ISLAMABAD – Rescuers were able to rescue a French mountaineer from Nanga Parbat in northern Pakistan but called off efforts to retrieve a Polish climber – both of whom have been missing since Thursday – who has now been declared deceased.
The team of Polish climbers with support from the Pakistani military launched the attempt on Saturday afternoon to rescue stranded French mountaineer Elisabeth Revol, but were unable to reach the second missing climber Polish national Tomek (Tomasz) Mackiewicz.
Two Pakistan Army helicopters began an operation Saturday on the request of the Polish and French embassies to rescue the climbers after they got stuck while trying to summit the 8,126-meter-tall Nanga Parbat, the ninth-highest peak in the world.
“The rescue for Tomasz is unfortunately not possible – because of the weather and altitude it would put the life of rescuers in extreme danger,” wrote Ludovic Giambiasi, a friend of Revol, in a series of updates on Facebook.

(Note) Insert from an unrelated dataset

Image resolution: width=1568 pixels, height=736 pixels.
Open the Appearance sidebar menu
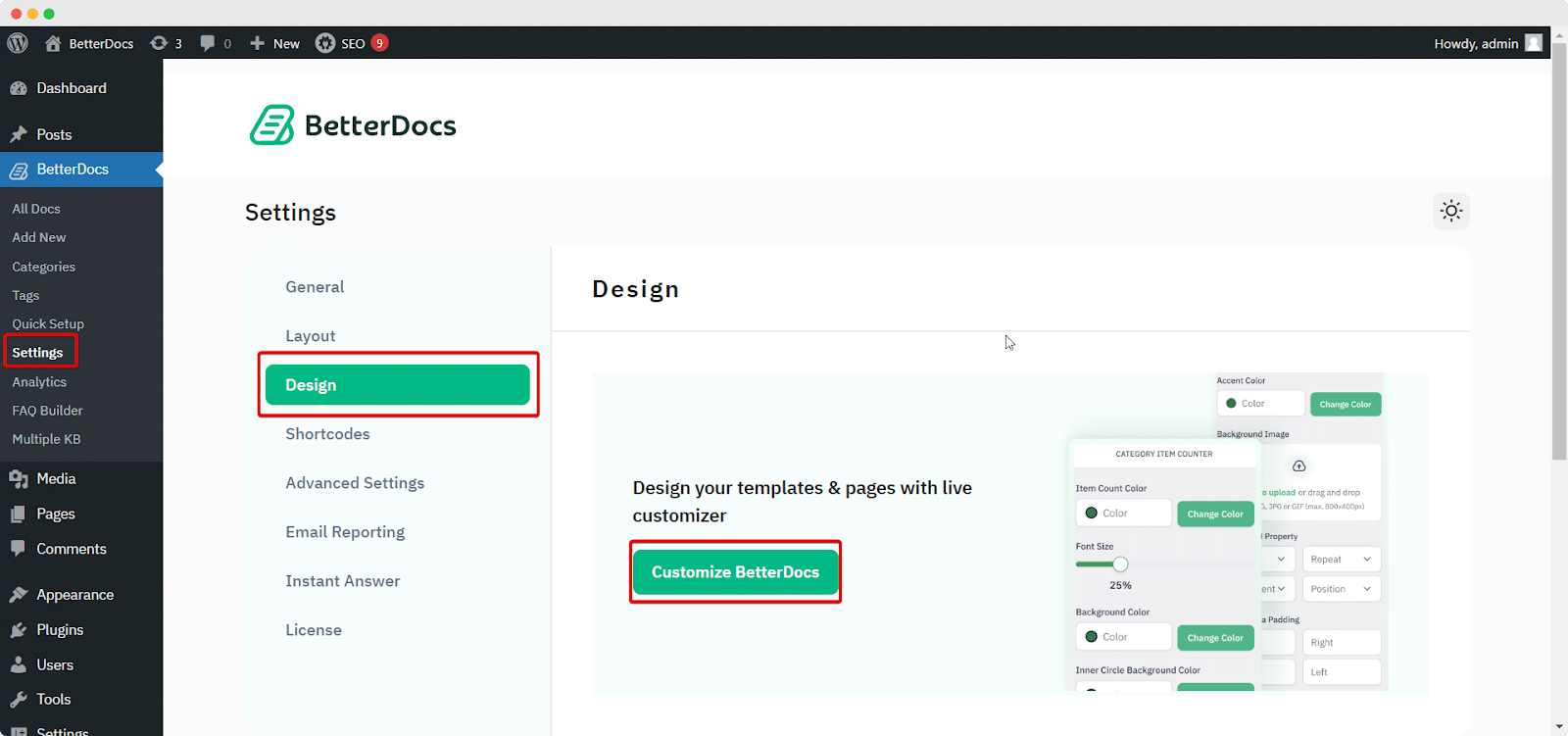[x=74, y=595]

Officials on Sunday called off the search for Mackiewicz.
“It’s a terrible and painful decision.”
“The K2 climbers who stopped their historic effort for a winter K2 summit will descend with Elisabeth Revol – one life saved,” said Karar Haideri, spokesman for the Alpine Club of Pakistan, in a statement on Sunday.
The team was evacuated by helicopter after a five and a half hour descent down the mountain to Nanga Parbat’s Camp One early Sunday.
The group were then airlifted by helicopter to a hospital in nearby Skardu, where Revol was set to be treated for a number of injuries. She was later shifted to Islamabad.
“(Revol) has frostbite and some (snow) blindness,” said Asghar Ali Porik from Jasmine Tours, who helped organise the K2 expedition.
Revol’s friends raised some 60,000 euros to help with the rescue operation through crowdfunding online, according to French media reports.
The rescue mission was launched after the missing alpinists were located Friday by fellow mountaineers using binoculars, who spotted Revol attempting to climb down while Mackiewicz appeared to be crawling due to frostbite.
Nanga Parbat earned the nickname ‘killer mountain’ after more than 30 climbers died trying to climb it before the first successful summit in 1953.